■ Given data:
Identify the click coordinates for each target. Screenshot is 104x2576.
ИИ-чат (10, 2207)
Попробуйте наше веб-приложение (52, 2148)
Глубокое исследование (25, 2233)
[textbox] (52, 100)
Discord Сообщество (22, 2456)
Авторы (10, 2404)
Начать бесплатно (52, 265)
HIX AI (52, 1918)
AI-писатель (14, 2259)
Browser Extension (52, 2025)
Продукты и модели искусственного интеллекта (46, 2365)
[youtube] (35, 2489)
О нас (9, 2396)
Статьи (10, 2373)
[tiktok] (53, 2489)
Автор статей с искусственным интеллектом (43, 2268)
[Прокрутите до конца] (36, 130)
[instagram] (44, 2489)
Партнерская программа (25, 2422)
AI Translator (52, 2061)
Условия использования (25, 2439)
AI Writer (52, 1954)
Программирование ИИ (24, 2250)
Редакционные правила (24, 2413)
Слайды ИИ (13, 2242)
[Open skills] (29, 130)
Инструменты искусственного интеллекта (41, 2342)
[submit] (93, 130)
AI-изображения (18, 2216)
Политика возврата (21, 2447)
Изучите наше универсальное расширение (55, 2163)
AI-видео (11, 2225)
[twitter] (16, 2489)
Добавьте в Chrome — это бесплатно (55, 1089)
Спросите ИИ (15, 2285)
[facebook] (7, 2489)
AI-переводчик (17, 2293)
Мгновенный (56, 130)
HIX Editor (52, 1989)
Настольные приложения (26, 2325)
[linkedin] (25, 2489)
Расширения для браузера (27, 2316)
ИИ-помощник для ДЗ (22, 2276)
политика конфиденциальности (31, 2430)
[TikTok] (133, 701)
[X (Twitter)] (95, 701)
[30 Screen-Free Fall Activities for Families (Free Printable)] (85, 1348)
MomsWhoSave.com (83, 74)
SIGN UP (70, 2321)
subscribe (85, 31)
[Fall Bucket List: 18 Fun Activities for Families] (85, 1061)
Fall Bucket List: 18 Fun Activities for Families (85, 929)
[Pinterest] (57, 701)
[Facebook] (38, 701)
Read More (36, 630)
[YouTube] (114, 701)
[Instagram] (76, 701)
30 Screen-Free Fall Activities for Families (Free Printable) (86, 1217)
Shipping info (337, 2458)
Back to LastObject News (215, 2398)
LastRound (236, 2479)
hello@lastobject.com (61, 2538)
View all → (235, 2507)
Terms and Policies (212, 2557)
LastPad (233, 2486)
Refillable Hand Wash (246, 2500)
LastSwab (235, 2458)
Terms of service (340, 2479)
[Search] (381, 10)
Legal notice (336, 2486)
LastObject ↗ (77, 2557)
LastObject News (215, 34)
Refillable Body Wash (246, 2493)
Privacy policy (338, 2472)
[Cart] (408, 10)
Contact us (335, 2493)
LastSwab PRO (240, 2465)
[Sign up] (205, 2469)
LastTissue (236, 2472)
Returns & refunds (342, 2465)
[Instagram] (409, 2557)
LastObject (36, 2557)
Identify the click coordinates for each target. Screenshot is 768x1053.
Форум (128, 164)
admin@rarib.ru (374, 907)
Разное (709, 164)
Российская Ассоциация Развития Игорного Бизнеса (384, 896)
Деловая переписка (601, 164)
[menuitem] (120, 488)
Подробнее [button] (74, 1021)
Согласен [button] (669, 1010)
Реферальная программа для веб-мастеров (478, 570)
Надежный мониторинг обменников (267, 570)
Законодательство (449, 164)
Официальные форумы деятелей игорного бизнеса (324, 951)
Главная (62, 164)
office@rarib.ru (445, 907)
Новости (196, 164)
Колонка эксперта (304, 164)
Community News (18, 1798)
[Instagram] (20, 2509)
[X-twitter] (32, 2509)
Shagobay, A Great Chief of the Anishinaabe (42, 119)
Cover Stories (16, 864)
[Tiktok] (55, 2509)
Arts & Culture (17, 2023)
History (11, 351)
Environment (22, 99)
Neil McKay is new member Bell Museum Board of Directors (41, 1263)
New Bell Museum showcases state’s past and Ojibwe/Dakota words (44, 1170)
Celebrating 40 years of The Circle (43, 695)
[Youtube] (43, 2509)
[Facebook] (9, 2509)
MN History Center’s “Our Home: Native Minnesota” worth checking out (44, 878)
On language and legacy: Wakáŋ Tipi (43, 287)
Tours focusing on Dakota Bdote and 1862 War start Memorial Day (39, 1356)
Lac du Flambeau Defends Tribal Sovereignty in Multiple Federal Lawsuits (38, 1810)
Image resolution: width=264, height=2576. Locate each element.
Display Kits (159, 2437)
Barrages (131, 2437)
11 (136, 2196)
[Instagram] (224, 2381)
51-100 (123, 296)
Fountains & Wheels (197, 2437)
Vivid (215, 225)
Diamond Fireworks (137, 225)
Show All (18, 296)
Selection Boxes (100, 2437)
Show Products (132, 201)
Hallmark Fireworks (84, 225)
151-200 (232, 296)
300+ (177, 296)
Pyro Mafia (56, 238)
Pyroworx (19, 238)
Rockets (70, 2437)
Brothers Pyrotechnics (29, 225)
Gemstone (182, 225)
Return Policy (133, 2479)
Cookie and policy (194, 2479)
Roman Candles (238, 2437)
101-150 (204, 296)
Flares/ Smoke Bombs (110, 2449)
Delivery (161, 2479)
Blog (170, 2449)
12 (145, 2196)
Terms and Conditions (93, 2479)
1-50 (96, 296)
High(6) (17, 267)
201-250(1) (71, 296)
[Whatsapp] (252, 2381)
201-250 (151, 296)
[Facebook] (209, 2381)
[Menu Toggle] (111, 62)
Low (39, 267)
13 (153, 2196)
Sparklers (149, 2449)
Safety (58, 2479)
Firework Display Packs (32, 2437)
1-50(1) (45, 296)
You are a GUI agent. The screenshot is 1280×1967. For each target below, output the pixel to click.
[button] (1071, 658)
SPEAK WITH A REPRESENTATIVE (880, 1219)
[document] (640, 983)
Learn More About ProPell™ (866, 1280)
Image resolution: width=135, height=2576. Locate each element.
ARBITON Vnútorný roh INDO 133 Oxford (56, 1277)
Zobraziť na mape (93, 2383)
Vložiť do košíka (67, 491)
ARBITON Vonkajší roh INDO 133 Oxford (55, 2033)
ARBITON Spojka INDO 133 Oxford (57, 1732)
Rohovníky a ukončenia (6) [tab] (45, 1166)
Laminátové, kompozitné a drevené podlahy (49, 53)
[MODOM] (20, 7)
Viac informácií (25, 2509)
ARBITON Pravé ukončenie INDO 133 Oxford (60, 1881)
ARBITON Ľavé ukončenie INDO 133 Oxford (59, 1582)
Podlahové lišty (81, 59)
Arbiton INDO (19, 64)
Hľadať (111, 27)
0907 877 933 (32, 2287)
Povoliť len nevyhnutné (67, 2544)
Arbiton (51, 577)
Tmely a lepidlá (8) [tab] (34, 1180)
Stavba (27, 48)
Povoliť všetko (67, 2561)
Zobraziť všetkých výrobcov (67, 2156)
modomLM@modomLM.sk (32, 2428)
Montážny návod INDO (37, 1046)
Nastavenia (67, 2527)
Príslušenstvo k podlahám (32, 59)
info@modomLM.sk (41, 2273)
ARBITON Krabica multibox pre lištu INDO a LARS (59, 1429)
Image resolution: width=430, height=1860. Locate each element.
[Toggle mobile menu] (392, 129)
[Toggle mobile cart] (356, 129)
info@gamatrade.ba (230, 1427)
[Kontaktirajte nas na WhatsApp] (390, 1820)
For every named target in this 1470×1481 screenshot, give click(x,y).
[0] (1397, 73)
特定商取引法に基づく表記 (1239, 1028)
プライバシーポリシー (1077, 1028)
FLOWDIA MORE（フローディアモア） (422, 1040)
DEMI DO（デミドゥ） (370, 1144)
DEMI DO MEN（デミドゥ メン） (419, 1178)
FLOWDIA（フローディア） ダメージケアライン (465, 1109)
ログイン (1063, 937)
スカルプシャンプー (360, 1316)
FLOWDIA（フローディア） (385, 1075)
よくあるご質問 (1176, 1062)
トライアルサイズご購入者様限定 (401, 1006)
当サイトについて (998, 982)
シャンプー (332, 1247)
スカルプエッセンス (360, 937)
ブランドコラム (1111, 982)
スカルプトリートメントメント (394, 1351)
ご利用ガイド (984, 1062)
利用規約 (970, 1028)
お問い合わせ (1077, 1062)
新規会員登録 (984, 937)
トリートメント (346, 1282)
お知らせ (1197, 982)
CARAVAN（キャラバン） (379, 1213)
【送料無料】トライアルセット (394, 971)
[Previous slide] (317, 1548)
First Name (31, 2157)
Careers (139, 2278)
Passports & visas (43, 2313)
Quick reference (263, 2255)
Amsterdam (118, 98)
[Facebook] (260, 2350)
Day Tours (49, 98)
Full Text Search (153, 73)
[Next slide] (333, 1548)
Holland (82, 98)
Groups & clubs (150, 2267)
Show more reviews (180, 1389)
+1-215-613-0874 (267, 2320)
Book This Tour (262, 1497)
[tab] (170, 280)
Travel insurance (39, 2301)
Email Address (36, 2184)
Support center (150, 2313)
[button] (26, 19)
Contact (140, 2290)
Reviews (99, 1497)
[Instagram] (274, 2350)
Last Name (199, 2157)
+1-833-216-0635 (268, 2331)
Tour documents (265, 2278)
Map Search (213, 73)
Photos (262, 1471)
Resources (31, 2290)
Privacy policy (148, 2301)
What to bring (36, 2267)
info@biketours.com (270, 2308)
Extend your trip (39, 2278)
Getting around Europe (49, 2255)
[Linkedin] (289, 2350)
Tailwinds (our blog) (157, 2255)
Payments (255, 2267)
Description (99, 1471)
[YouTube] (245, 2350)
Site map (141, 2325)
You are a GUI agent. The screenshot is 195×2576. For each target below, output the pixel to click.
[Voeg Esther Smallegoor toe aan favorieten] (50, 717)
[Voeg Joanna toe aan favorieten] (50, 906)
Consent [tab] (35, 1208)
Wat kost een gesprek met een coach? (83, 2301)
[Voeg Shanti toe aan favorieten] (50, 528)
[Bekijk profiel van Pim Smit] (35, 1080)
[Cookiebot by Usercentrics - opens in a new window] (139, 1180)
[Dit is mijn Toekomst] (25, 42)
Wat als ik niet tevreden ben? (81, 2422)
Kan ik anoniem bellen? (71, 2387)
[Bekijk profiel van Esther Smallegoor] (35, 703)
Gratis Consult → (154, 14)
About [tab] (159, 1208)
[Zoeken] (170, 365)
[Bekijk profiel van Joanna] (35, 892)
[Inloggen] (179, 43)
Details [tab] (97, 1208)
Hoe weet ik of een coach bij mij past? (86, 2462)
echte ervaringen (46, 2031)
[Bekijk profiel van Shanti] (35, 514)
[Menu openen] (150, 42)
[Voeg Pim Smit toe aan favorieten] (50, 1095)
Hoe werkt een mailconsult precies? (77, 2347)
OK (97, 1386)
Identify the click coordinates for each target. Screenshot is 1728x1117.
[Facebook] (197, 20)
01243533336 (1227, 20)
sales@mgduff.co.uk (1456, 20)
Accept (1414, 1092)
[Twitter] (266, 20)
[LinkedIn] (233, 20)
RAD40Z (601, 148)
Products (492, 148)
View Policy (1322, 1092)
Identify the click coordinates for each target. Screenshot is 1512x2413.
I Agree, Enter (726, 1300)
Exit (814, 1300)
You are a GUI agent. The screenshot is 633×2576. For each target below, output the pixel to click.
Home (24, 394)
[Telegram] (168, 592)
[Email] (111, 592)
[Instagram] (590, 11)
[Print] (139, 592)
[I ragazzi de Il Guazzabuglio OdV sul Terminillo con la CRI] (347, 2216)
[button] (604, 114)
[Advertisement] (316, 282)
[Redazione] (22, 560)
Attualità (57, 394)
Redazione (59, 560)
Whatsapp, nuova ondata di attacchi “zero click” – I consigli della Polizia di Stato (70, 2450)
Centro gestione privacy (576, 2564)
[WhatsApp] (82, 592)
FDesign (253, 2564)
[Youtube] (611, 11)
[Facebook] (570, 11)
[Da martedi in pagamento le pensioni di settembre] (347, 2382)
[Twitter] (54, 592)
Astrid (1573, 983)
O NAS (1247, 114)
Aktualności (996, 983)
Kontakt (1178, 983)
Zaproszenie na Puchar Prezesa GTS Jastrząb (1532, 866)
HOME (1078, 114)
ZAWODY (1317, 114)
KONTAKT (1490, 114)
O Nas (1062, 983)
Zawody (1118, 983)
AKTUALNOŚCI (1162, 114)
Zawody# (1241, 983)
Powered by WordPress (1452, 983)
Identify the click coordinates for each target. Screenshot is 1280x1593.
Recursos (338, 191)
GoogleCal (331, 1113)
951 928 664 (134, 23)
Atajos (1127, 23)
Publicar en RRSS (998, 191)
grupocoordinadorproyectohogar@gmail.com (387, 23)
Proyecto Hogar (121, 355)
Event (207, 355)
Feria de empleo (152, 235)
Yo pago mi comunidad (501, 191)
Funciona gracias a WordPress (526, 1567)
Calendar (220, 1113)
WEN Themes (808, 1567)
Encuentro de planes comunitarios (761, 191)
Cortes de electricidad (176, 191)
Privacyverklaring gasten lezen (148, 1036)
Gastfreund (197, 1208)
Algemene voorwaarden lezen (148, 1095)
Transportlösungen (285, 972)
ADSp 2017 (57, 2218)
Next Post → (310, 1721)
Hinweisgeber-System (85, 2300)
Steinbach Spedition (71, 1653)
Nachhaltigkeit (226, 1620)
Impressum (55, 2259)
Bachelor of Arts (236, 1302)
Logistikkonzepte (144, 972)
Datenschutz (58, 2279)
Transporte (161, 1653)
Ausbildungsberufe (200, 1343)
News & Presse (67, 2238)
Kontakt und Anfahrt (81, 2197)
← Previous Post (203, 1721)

■ Exercise objective:
Copy exactly the lines above, starting at the opening line and finishing at the line in which "AI-переводчик (17, 2293)" occurs.

■ Output of the exercise:
Identify the click coordinates for each target. Screenshot is 104x2576.
ИИ-чат (10, 2207)
Попробуйте наше веб-приложение (52, 2148)
Глубокое исследование (25, 2233)
[textbox] (52, 100)
Discord Сообщество (22, 2456)
Авторы (10, 2404)
Начать бесплатно (52, 265)
HIX AI (52, 1918)
AI-писатель (14, 2259)
Browser Extension (52, 2025)
Продукты и модели искусственного интеллекта (46, 2365)
[youtube] (35, 2489)
О нас (9, 2396)
Статьи (10, 2373)
[tiktok] (53, 2489)
Автор статей с искусственным интеллектом (43, 2268)
[Прокрутите до конца] (36, 130)
[instagram] (44, 2489)
Партнерская программа (25, 2422)
AI Translator (52, 2061)
Условия использования (25, 2439)
AI Writer (52, 1954)
Программирование ИИ (24, 2250)
Редакционные правила (24, 2413)
Слайды ИИ (13, 2242)
[Open skills] (29, 130)
Инструменты искусственного интеллекта (41, 2342)
[submit] (93, 130)
AI-изображения (18, 2216)
Политика возврата (21, 2447)
Изучите наше универсальное расширение (55, 2163)
AI-видео (11, 2225)
[twitter] (16, 2489)
Добавьте в Chrome — это бесплатно (55, 1089)
Спросите ИИ (15, 2285)
[facebook] (7, 2489)
AI-переводчик (17, 2293)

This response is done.